Die erneut starken Kraichgauer feierten den sechsten Heimsieg in Serie und distanzierten Bayer auf nun vier Punkte. Für die TSG traf Wouter Burger vor 26.957 Zuschauern in Sinsheim bereits in der 9. Minute. Seine wohl als Flanke gedachter Freistoß fand den Weg ins Tor.
Joker Ache erlöst Köln
Der 1. FC Köln hat seine sportliche Krise beendet. Nach acht sieglosen Bundesliga-Spielen setzte sich die Mannschaft von Lukas Kwasniok dank zweier Tore vom zur zweiten Hälfte eingewechselten Ragnar Ache gegen Mainz 05 mit 2:1 (0:1) durch und bescherte Mainz die erste Niederlage unter Trainer Urs Fischer.

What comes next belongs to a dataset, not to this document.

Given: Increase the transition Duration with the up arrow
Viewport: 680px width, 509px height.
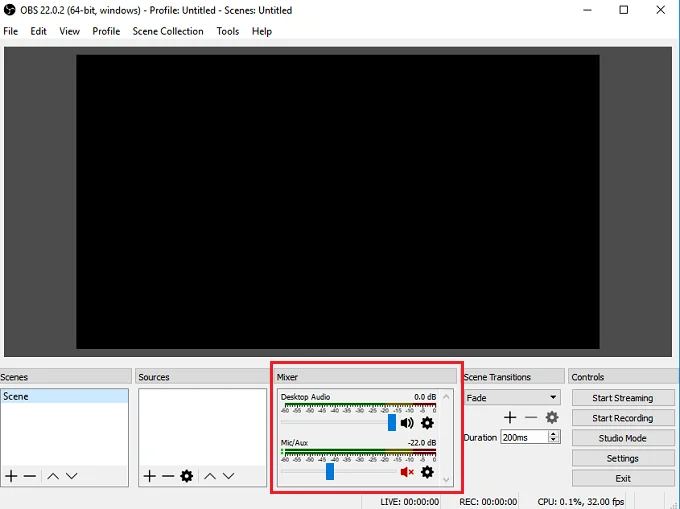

Vor 50.000 Zuschauern im ausverkauften Kölner Stadion brachte Stefan Bell (29. Minute) die Gäste aus Mainz zunächst in Führung, ehe Joker Ache mit seinem Doppelpack (57. und 86.) die Partie drehte.

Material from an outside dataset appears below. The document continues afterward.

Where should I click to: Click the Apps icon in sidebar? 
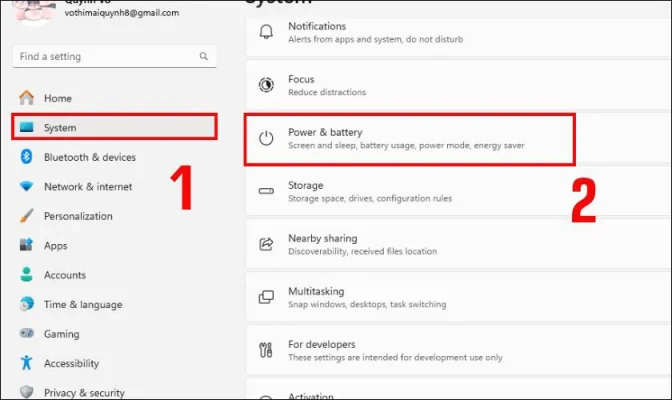[x=26, y=245]
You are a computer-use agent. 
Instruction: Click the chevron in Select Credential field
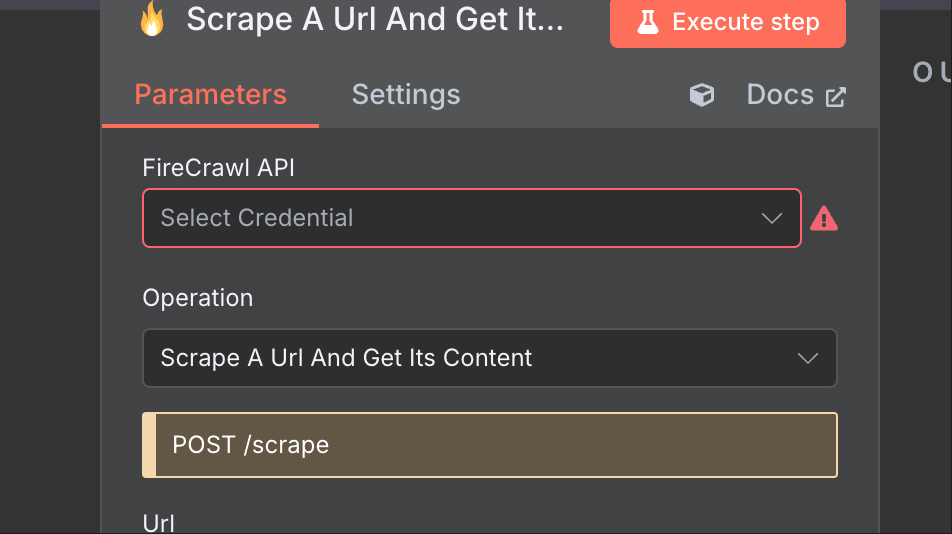771,218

Hamburger Mühen werden nicht belohnt
Viel Ballbesitz, deutlich mehr Chancen, aber kein Tor: Nach der Absage des eigentlichen Heimauftakts gegen Leverkusen ist der HSV nicht über eine Nullnummer im ersten Spiel des neuen Jahres vor heimischer Kulisse hinausgekommen. Gegen Borussia Mönchengladbach – davor 1:5 gegen die Hoffenheim untergegangen – fehlte nur der erlösende und überfällige Treffer für die Hamburger.
Müder Kick in Wolfsburg
Der 1. FC Heidenheim hat im Abstiegskampf einen kleinen Schritt gemacht. Beim 1:1 (1:0) in Wolfsburg verpasste der bisherige Tabellenletzte zwar einen möglichen Auswärtssieg. Dennoch verbesserte sich der FCH durch die späten Niederlagen der beiden Konkurrenten Mainz 05 und FC St. Pauli auf den Relegationsplatz.
Die 1:0-Führung durch Adrian Beck (45.+1) glich Wolfsburgs Abwehrspieler Moritz Jenz in der 79. Minute noch aus. Nach dem Schlusspfiff eines mäßigen Spiels waren beiden Teams enttäuscht.